Au Sénégal, le contrat liant l’Agence sénégalaise d’électrification rurale (ASER) à la société espagnole AEE Power refait surface dans l’arène politique dakaroise. Thierno Alassane Sall, président du parti La République des valeurs et député à l’Assemblée nationale, dénonce avec virulence la position ambiguë adoptée par le parti au pouvoir, Pastef, sur ce dossier d’électrification rurale. L’ancien ministre de l’Énergie, connu pour son franc-parler, qualifie cette attitude de duplicité, un terme inhabituel dans les débats parlementaires sénégalais.
L’électrification rurale, un dossier sous le feu des projecteurs
Ce contrat, qui vise à raccorder des milliers de villages sénégalais au réseau électrique national, suscite depuis des mois des interrogations sur son exécution, les fonds déboursés et les livraisons effectives. Le contentieux a pris une dimension politique lorsque des membres de Pastef, avant leur arrivée au pouvoir, avaient dénoncé ce marché comme un exemple flagrant de mauvaise gestion sous l’ancien régime. Pourtant, une fois aux responsabilités, ces mêmes responsables doivent désormais assumer les engagements de l’État sénégalais envers AEE Power, un virage que Thierno Alassane Sall juge particulièrement révélateur.
Le député souligne que la position actuelle de la majorité contredit ouvertement les promesses faites lors de la campagne électorale et les discours tenus en début de mandat. Pour lui, cette volte-face interroge sur la cohérence des nouvelles autorités et leur capacité à incarner une véritable rupture avec les pratiques passées.
Les contradictions de Pastef dénoncées par Thierno Alassane Sall
Considéré comme un spécialiste des questions énergétiques, Thierno Alassane Sall reproche au parti de Ousmane Sonko et au président Bassirou Diomaye Faye de ne plus pouvoir se cacher derrière le rôle d’opposition. Il critique vivement l’écart entre les promesses d’audit systématique des contrats jugés opaques et la prudence observée face à AEE Power. Selon lui, cette approche sélective des dossiers hérités menace la crédibilité de la politique de transparence annoncée depuis mars 2024.
L’élu sénégalais pointe également les zones d’ombre persistantes autour du dossier : calendrier incertain de résiliation, pénalités financières non communiquées, état des paiements déjà effectués. Il exige que l’Assemblée nationale, en tant qu’institution légitime, clarifie ces points, soulignant que le différend engage non seulement l’argent public, mais aussi la réputation internationale du Sénégal.

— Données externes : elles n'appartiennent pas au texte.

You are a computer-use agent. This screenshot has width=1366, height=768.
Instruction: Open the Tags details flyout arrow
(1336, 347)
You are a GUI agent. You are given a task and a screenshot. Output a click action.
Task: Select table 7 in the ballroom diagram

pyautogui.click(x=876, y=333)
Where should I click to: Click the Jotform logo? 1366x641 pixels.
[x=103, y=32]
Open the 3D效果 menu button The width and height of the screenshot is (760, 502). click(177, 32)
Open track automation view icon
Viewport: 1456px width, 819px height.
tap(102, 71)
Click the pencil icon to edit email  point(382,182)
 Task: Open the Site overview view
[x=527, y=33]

Un enjeu bien plus large que la politique intérieure
Au-delà des tensions partisanes, ce litige met en lumière des enjeux cruciaux pour le secteur énergétique sénégalais. L’électrification rurale, un chantier estimé à plusieurs dizaines de milliards de francs CFA, est un pilier essentiel pour réduire les inégalités d’accès à l’électricité entre les zones urbaines et rurales. Une rupture brutale du contrat pourrait entraîner des procédures d’arbitrage international onéreuses, comme en témoignent d’autres affaires extractives traitées devant le Cirdi ces dernières années.
Pour les partenaires financiers et les entreprises étrangères, la manière dont le gouvernement sénégalais gérera ce dossier servira d’indicateur. Une résolution transparente renforcerait la confiance des bailleurs et des investisseurs dans la souveraineté contractuelle du pays. À l’inverse, une gestion perçue comme biaisée pourrait augmenter le coût des futurs financements et compliquer l’attractivité des appels d’offres dans le secteur énergétique.
L’intervention de Thierno Alassane Sall survient dans un contexte où l’exécutif met en avant une stratégie de responsabilisation ciblant les anciens dirigeants. En pointant les supposées incohérences de Pastef sur le dossier ASER-AEE Power, l’ancien ministre recentre le débat sur les pratiques actuelles du pouvoir. Les prochaines semaines seront déterminantes : tout dépendra des documents que la commission parlementaire compétente acceptera de rendre publics, ainsi que des prises de position officielles de l’ASER. Thierno Alassane Sall maintient sa revendication d’une transparence totale sur ce dossier sensible.